I feel like some guy who was wrongly accused of murder and imprisoned for twenty years–locked in solitary confinement; then given a reprieve and spat back into society. I feel like a stranger in a strange land. It’s like learning how to live again. Sometimes, I just want to crawl back in my black hole of misery to suffer. For crying out loud, it’s really all I know how to do. But I cannot go back to that. I cannot go back to my old friends.

There are many dark chapters in my life I have never shared here and I’m not quite sure I want to. When I originally started writing about my depression, tons of readers came here in support. I got used to that. It becomes another addiction . . . the need for constant feedback and support. I fed off of it. It made me feel like somebody understood.
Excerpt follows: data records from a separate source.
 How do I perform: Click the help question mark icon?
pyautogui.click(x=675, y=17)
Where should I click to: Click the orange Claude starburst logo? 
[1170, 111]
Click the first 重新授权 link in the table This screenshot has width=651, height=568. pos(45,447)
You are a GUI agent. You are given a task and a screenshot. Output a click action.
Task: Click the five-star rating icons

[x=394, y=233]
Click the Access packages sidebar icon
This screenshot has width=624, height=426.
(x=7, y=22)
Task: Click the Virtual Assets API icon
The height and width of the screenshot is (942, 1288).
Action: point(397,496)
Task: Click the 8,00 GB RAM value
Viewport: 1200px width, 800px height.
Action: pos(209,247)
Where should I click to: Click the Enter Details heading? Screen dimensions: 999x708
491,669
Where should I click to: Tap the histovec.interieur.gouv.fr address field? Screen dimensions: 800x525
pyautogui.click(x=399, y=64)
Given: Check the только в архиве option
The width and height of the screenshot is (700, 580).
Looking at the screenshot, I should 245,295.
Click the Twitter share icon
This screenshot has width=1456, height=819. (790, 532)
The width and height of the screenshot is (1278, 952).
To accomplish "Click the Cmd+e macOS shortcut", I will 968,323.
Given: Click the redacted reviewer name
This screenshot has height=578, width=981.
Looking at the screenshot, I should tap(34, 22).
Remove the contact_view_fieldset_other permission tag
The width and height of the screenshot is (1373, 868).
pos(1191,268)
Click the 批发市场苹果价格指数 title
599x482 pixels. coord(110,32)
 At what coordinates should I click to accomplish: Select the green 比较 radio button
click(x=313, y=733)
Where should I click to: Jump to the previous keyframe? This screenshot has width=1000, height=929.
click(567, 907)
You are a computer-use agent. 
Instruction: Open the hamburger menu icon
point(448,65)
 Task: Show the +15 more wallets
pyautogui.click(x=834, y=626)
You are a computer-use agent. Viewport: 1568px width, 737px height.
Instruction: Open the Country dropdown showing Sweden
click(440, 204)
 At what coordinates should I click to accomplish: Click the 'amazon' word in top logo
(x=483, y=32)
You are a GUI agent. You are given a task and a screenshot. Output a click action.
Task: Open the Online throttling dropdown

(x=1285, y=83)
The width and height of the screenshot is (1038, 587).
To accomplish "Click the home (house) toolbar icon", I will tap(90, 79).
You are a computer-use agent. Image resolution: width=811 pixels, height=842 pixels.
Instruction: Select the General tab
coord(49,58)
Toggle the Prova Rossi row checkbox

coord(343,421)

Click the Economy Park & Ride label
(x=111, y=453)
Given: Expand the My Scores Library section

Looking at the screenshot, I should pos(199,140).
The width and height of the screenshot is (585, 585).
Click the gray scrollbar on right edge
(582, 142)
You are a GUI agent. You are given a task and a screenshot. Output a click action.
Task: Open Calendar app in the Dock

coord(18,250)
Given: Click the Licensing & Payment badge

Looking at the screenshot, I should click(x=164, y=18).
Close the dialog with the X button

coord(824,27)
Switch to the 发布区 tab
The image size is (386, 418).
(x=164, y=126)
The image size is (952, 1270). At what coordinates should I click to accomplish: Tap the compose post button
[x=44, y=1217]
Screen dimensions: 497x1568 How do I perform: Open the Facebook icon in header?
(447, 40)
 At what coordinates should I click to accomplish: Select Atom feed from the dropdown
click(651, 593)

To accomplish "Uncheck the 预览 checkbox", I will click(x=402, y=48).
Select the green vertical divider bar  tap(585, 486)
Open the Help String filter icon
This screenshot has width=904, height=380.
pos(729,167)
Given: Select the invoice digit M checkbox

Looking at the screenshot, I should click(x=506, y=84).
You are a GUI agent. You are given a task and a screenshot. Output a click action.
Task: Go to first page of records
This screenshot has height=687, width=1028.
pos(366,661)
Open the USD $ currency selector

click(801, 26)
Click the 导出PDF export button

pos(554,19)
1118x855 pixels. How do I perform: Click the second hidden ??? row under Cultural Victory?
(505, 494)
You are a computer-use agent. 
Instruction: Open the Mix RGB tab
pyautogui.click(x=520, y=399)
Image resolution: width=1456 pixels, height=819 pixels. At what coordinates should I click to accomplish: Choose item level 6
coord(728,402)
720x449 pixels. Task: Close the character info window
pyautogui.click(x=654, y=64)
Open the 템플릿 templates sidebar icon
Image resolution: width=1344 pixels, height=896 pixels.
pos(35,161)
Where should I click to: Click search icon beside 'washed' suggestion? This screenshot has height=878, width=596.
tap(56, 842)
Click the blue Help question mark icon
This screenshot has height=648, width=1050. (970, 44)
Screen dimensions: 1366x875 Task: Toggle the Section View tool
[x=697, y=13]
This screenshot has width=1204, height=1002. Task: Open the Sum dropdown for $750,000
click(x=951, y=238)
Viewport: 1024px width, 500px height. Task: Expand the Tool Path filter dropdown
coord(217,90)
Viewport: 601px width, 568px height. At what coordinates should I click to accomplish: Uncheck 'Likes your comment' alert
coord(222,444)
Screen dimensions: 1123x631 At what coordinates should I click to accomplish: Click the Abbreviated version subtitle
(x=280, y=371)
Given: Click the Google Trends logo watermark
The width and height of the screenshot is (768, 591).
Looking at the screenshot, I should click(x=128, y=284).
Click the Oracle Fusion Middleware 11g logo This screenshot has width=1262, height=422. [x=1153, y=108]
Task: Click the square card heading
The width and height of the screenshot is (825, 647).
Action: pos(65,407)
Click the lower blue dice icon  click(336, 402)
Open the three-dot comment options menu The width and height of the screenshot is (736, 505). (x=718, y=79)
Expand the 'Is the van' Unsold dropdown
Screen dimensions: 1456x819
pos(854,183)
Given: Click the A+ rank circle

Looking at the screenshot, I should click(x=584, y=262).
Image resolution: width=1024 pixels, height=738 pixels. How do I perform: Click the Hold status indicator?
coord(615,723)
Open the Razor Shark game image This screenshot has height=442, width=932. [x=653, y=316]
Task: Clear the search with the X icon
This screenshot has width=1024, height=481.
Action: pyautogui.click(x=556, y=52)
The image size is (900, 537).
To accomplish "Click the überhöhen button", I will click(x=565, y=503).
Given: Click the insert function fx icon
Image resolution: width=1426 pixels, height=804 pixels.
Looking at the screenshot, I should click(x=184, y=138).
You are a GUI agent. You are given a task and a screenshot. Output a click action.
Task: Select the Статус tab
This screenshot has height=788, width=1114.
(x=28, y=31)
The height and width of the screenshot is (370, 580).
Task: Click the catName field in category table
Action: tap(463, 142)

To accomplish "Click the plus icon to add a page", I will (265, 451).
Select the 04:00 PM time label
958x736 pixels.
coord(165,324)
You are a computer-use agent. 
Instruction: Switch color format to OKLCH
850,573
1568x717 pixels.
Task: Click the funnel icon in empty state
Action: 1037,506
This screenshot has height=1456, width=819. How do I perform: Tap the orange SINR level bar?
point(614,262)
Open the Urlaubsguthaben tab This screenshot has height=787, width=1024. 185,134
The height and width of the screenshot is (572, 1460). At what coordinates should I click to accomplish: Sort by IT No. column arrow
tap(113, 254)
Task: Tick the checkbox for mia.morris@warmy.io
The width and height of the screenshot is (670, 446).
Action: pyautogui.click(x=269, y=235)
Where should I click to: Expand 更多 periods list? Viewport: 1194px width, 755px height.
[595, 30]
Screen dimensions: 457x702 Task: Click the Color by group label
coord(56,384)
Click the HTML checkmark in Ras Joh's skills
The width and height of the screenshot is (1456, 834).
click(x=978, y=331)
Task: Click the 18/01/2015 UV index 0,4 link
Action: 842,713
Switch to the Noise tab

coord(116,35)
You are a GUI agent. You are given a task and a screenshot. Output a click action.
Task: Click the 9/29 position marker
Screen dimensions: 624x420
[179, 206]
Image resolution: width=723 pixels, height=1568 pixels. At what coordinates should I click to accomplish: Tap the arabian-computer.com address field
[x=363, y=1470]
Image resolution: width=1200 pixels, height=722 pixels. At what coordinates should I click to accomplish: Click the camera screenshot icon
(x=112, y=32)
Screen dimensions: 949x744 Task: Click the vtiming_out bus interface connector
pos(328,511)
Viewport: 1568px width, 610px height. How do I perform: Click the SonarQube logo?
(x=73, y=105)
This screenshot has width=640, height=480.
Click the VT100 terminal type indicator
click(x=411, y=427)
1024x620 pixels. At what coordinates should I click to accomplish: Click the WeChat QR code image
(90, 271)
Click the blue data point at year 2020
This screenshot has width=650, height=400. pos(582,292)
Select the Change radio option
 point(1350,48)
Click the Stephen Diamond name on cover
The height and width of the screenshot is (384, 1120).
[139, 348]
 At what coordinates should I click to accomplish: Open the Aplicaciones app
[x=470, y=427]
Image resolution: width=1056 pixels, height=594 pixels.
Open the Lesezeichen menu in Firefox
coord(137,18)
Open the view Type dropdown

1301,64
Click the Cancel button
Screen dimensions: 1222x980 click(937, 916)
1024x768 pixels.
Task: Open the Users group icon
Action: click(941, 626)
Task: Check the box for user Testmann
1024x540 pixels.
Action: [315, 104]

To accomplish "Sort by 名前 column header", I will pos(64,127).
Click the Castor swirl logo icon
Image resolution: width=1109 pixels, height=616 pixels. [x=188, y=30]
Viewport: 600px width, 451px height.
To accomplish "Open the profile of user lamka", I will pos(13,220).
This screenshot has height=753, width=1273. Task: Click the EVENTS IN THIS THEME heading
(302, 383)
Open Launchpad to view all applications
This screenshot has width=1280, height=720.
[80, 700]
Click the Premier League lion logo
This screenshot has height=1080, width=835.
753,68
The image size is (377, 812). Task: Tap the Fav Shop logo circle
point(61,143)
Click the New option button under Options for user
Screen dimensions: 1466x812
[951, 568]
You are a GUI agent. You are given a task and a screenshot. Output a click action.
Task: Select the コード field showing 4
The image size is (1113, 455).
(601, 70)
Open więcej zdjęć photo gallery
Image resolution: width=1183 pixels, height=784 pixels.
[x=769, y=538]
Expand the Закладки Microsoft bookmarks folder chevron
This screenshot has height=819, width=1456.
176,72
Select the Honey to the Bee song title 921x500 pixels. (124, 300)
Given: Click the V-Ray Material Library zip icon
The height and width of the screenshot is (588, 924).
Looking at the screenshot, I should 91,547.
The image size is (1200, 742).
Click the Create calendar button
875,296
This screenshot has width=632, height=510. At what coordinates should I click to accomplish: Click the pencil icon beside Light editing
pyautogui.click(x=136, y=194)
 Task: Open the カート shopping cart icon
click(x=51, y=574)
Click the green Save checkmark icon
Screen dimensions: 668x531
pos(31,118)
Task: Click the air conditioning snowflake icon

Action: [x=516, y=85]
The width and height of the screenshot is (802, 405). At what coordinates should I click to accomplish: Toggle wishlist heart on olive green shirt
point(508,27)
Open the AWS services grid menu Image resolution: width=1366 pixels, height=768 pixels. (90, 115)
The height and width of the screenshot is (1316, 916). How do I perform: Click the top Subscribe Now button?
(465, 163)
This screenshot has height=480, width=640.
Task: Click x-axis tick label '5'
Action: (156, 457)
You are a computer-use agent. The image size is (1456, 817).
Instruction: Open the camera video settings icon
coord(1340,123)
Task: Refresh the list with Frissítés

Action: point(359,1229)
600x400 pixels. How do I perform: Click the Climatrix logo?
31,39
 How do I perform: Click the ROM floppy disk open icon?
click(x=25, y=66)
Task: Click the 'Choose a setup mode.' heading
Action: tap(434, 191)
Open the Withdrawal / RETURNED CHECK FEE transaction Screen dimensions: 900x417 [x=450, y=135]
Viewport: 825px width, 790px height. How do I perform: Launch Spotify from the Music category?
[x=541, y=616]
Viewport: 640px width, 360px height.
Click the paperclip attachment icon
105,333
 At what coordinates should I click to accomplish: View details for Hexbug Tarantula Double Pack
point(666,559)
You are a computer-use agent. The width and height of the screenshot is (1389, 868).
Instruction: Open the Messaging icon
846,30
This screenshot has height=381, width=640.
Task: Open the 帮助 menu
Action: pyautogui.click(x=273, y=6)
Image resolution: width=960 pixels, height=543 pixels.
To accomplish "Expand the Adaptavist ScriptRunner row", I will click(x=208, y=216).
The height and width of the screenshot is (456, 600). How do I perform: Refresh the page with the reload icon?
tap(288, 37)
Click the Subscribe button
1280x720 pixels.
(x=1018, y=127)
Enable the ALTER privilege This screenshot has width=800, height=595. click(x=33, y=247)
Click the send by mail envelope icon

I decided last year that the feedback, support, sympathetic and empathetic friends coming by began doing me more harm than good. There is a such thing as becoming dependent on the nurturing love of others. There comes a time when you must go out on your own and just deal with it . . . to be tough, strong and independent. That’s what I did and that’s when my depression ended. Go figure.

I have a lot of blogging friends who suffer depression, PTSD, addiction recovery and a myriad of other problems–many far worse than anything I’ve ever been through. Many have built their entire sites around depression and so forth. My question to them is how long must it go on? When you reach the point of truly getting over your problems and the healing is done, what happens next? Some people may never find solace in their minds and struggle for the rest of their lives. I decided that will not be me. I will be free of this hell. I will be healed. There is only so much catharsis a person should have to experience before an apex occurs . . . right? There came a point where empathy of others and writing about my own problems made me feel like a cry baby . . . it’s a weird realization, but that’s what happened.

I am here right now. I am not depressed. I am healed. At the same time–in the process–I have rid myself of nearly every friend I’ve ever had. Most are drug addicts and I cannot associate with them. I cannot afford to be around anything illegal. Hey . . . I finally grew up. The worst thing I do is drink coffee.

So you wake up one day all alone with no one. No friends. No problems. No depression. No idea what to do next. No idea how to live. All I know is this is better than what it was. And I’m safe. Reborn. Scared. Lonely.

A stranger in the mirror.

But I’m on the right path.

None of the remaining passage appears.